# [WTB] Avet 80W



## mbrajer (Jul 10, 2009)

Blue preferred, if not must be silver.

Anyone?

-Mike


----------



## ez2cdave (Oct 13, 2008)

mbrajer said:


> Blue preferred, if not must be silver.
> 
> Anyone?
> 
> -Mike


Mike,

Take a look at this . . .

*http://www.ebay.com/itm/New-in-box-Avet-Fishing-Reel-Factory-Blem-model-EXW80-2-2-Speed-P16b-/331871334556?hash=item4d4512b09c:g:34gAAOSwQaJXQwwf*

*http://www.ebay.com/itm/Avet-EX-80-2-2-Speed-Lever-Drag-Big-Game-Reels-BLUE-SHIP-WITHIN-12-HOURS-/172231937959?hash=item2819d2cfa7:g:c8cAAOSwiYFXIn3-*

*http://www.ebay.com/itm/Avet-Pro-80W-Avets-largest-reel-Shark-Giant-Tuna-Free-Shipping-/262479767411?hash=item3d1d036773:m:moDgnZigUHEKtRJjF2JSUAQ*


Tight Lines !!!


----------



## IPNURWATER (Aug 20, 2013)

Hey check out thehulltruth.com

They have a commercial section with guys that can beat those prices on new reels.. There's 3-4 different retailers on there so check them out. I think one of them is dealman. Most of the eBay poster are the guys from thehulltruth.com but with better prices if not bought through ebay.they can't list a price sheet but can pm you the number you need.. Great and secure site.fast turn around . I'm not afillited with any of them but just a previous customer only.


----------



## mbrajer (Jul 10, 2009)

Thanks guys for the tips!

And to clarify for anyone on here- this reel won't be used tons so the more used the better.

-Mike


----------



## mbrajer (Jul 10, 2009)

Still looking! 

Changed my mind on colors- silver preferred.


----------
____
#### REQUIRED WORK
1 > In the thread about buying an Avet 80W, which reel color does the original poster finally say is preferred?
2 > Copy the passage of the Avet 80W thread starting at "Hey check out" and ending at "used the better.".

#### MATERIAL SUPPLIED
____
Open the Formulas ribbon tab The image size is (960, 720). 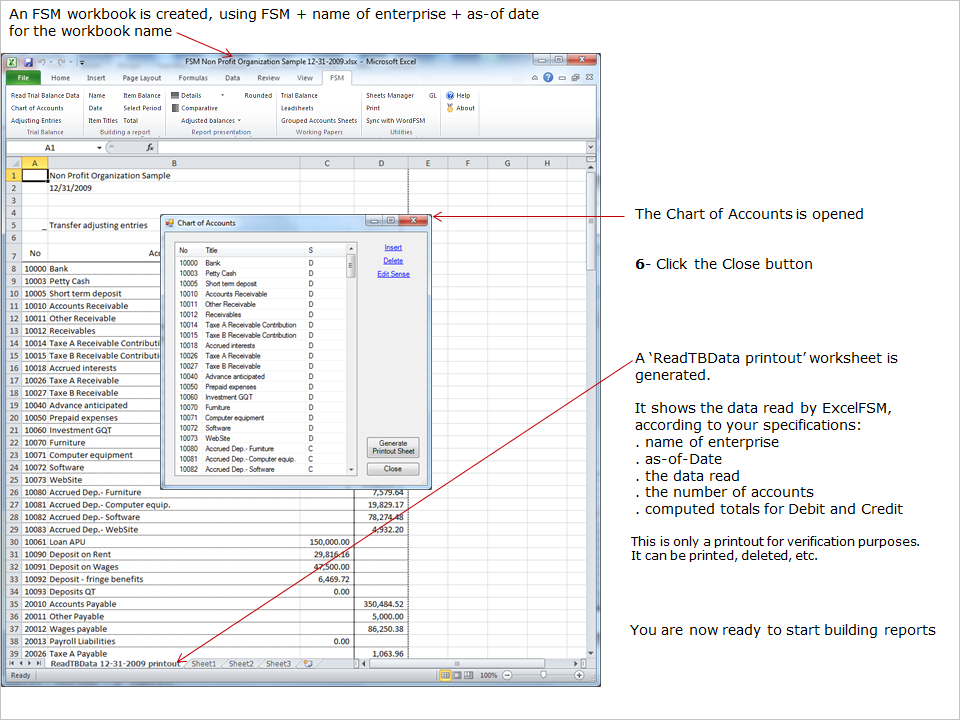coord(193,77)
____
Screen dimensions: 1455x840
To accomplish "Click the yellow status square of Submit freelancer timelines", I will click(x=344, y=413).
____
#### ANSWERS PROVIDED
1 > Silver

2 >
Hey check out thehulltruth.com

They have a commercial section with guys that can beat those prices on new reels.. There's 3-4 different retailers on there so check them out. I think one of them is dealman. Most of the eBay poster are the guys from thehulltruth.com but with better prices if not bought through ebay.they can't list a price sheet but can pm you the number you need.. Great and secure site.fast turn around . I'm not afillited with any of them but just a previous customer only.


----------



## mbrajer (Jul 10, 2009)

Thanks guys for the tips!

And to clarify for anyone on here- this reel won't be used tons so the more used the better.